I use Kirkpatrick's framework for evaluation and I'm genuinely disciplined about L3 and L4 measurement rather than relying solely on satisfaction scores. For two of our programs I've built manager observation checklists that capture whether behavior change is actually happening post-training — which is more work to set up but produces far more defensible ROI data.
I'm looking for a role with larger team scope and more complex program challenges. [Company]'s size and the mix of technical and soft-skills programs in this role is what I'm looking for.
Thank you for your consideration.
[Your Name]
Frequently asked questions
- What is the difference between a Training Manager and a Talent Management Manager?

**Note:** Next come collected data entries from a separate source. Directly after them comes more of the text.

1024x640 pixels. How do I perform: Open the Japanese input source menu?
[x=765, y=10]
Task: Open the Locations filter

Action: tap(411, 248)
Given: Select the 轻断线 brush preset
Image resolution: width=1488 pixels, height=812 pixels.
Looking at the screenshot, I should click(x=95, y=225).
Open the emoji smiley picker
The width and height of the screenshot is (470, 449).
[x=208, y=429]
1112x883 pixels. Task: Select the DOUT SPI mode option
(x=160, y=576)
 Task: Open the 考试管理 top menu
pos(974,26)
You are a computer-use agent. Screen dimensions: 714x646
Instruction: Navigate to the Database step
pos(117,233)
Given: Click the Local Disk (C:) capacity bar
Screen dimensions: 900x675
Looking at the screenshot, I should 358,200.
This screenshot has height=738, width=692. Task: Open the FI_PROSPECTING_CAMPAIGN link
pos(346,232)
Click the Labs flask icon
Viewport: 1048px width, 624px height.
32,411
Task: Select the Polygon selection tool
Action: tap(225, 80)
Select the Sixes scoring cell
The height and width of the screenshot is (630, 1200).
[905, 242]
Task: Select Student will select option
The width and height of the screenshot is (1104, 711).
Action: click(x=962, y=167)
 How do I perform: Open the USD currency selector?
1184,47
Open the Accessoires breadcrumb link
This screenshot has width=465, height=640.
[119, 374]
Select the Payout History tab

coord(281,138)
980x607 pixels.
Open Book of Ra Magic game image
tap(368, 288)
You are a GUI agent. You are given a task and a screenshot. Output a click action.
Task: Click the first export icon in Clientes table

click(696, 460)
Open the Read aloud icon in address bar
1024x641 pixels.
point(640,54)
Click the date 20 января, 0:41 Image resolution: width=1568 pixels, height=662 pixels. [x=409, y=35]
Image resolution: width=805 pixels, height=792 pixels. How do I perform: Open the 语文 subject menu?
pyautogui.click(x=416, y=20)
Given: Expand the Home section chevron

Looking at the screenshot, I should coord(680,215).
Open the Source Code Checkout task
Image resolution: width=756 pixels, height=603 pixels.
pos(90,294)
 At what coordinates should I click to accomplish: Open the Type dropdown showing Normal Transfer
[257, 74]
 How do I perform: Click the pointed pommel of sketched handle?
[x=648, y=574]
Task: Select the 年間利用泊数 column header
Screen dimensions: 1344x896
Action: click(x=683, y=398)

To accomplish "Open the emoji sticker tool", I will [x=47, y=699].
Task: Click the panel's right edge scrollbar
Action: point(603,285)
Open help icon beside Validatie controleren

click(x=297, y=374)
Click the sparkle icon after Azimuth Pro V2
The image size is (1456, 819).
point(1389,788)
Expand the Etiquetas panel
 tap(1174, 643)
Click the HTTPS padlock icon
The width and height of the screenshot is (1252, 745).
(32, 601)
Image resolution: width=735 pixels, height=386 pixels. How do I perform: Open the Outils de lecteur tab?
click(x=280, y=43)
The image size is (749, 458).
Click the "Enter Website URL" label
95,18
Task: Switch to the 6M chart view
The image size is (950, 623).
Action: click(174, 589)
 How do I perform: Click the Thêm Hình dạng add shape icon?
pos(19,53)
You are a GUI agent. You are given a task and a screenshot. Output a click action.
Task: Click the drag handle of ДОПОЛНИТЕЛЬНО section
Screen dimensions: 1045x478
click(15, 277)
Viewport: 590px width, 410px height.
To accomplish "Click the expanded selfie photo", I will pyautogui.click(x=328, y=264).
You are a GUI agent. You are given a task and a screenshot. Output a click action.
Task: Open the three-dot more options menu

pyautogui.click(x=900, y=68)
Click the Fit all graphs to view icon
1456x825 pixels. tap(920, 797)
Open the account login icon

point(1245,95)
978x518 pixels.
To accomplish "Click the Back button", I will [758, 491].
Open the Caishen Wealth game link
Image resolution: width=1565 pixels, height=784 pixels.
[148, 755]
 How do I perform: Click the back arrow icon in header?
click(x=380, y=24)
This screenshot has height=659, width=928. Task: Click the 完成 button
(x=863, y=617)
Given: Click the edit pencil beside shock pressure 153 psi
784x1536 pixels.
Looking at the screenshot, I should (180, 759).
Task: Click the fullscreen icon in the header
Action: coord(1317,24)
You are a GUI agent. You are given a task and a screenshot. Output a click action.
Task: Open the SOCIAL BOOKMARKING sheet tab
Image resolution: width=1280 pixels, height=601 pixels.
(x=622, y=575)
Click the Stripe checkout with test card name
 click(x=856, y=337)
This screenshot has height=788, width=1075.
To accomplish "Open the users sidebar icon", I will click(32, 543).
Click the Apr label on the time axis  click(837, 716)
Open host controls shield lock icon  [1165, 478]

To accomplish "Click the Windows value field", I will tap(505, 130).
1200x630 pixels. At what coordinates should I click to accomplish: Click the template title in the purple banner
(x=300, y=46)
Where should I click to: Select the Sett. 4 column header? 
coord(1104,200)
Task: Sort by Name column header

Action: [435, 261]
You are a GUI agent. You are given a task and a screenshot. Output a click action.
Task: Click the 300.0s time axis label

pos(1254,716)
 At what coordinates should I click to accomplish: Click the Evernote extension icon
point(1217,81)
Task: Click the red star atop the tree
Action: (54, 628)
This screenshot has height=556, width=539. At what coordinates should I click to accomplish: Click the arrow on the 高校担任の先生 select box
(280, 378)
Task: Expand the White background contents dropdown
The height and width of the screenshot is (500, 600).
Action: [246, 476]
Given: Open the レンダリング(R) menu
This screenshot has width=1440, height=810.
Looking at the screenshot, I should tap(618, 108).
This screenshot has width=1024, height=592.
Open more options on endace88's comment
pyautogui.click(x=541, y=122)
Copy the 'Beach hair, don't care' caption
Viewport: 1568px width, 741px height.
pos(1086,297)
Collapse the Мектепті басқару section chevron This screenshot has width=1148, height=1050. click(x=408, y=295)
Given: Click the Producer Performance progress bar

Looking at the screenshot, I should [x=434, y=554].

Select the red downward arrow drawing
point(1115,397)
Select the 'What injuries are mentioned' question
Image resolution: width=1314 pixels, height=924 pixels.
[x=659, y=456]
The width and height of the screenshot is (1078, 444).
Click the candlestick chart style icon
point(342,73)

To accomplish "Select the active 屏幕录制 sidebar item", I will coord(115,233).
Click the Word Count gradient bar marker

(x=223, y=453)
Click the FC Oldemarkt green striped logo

- Training and Development Managers focus on the learning function — curriculum, delivery, LMS, and building capability through formal learning interventions. Talent Management Managers own the broader talent lifecycle: performance management, succession planning, high-potential programs, and organizational development, with learning as one component. At organizations large enough to separate them, the Training Manager owns how learning is built and delivered; the TM Manager owns how the organization uses development to advance the right people.
- What instructional design models do Training and Development Managers typically use?
- ADDIE (Analyze, Design, Develop, Implement, Evaluate) is the most widely taught model and still the baseline reference. SAM (Successive Approximation Model) is increasingly used for iterative e-learning development where rapid prototyping is more practical than sequential development. Design thinking approaches are appearing in modern L&D teams alongside traditional ID models. Managers don't need to do ID work themselves at scale, but they need enough fluency to evaluate the quality of their team's output.
- How does a Training Manager measure ROI on learning programs?
- True ROI — calculating a financial return on training investment — is difficult to measure rigorously and rarely done outside high-stakes programs. More practical measurement focuses on Kirkpatrick Levels 3 and 4: behavior change (are people applying what they learned?) and business impact (did the metrics the training was supposed to affect actually improve?). Managers who can show a correlation between a sales training program and win rate improvement, or between a manager development program and team engagement scores, are demonstrating meaningful program value.
- How is AI affecting corporate learning?
- AI is changing content creation, delivery, and personalization simultaneously. Tools like Articulate AI assist instructional designers in developing course content faster. LMS platforms are adding AI-driven content recommendations that suggest learning based on an employee's role and skill gaps. Some organizations are experimenting with AI-driven coaching and just-in-time learning tools that provide context-specific guidance without requiring formal course completion. Training Managers are evaluating these capabilities and deciding which to implement, which requires both technical understanding and learning science judgment.
- What LMS platforms are most commonly used by corporate training teams?
- Cornerstone OnDemand is the most widely deployed enterprise LMS. Workday Learning is standard at companies running Workday HCM. SAP SuccessFactors Learning is common at large enterprises already using SAP. Mid-market companies frequently use Docebo, 360Learning, or Absorb LMS. Content libraries like LinkedIn Learning, Pluralsight, and Coursera for Business are subscription add-ons used alongside the LMS for off-the-shelf content.